Stephen Taylor博士说:「其实最初是Aurora A被作为抗癌标靶的酵素,也由此促成了Aurora B的发现,而且毒杀癌细胞的效果比Aurora A更好。」此研究发表于近期的Cell Science期刊,也引起了全世界抗癌团队对Aurora抑制物的好奇,目前有超过 10家制药公司努力的在探索Aurora抗癌的计划。
虽然抑制Aurora A也看得到潜在的治疗效果,但是这份研究很清楚的显示Aurora B有急起直追的潜力,早期的临床试验已证明Aurora B并没有显著的毒性及副作用,这个结果将有利于Aurora B在短时间内进入下一阶段的临床试验。许多现有的抗癌药虽然效果很好,但却有毒副作用,而Aurora的优势就是其几乎没有毒副作用,因此未来应可成为一个革命性的抗癌新药。
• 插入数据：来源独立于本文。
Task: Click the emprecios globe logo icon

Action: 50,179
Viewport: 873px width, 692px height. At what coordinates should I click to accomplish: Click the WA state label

Aurora A以及Aurora B是一种蛋白质激酶(protein kinase),它们会将其它的蛋白质磷酸化,引发讯息传递诱导癌细胞生长。曼彻斯特研究团队与制药公司AstraZeneca共同研发Aurora B抑制物,早在2003年就指出以Aurora B作为抗癌标靶深具潜力,而最近的实验结果验证了Aurora B抑制物确实能有效的用于癌症治疗。
部分英文原文:
Validating Aurora B as an anti-cancer drug target
The Aurora kinases, a family of mitotic regulators, have received much attention as potential targets for novel anti-cancer therapeutics. Several Aurora kinase inhibitors have been described including ZM447439, which prevents chromosome alignment, spindle checkpoint function and cytokinesis. Subsequently, ZM447439-treated cells exit mitosis without dividing and lose viability. Because ZM447439 inhibits both Aurora A and B, we set out to determine which phenotypes are due to inhibition of which kinase. Using molecular genetic approaches, we show that inhibition of Aurora B kinase activity phenocopies ZM447439. Furthermore, a novel ZM compound, which is 100 times more selective for Aurora B over Aurora A in vitro, induces identical phenotypes. Importantly, inhibition of Aurora B kinase activity induces a penetrant anti-proliferative phenotype, indicating that Aurora B is an attractive anti-cancer drug target. Using molecular genetic and chemical-genetic approaches, we also probe the role of Aurora A kinase activity. We show that simultaneous repression of Aurora A plus induction of a catalytic mutant induces a monopolar phenotype. Consistently, another novel ZM-related inhibitor, which is 20 times as potent against Aurora A compared with ZM447439, induces a monopolar phenotype. Expression of a drug-resistant Aurora A mutant reverts this phenotype, demonstrating that Aurora A kinase activity is required for spindle bipolarity in human cells. Because small molecule-mediated inhibition of Aurora A and Aurora B yields distinct phenotypes, our observations indicate that the Auroras may present two avenues for anti-cancer drug discovery.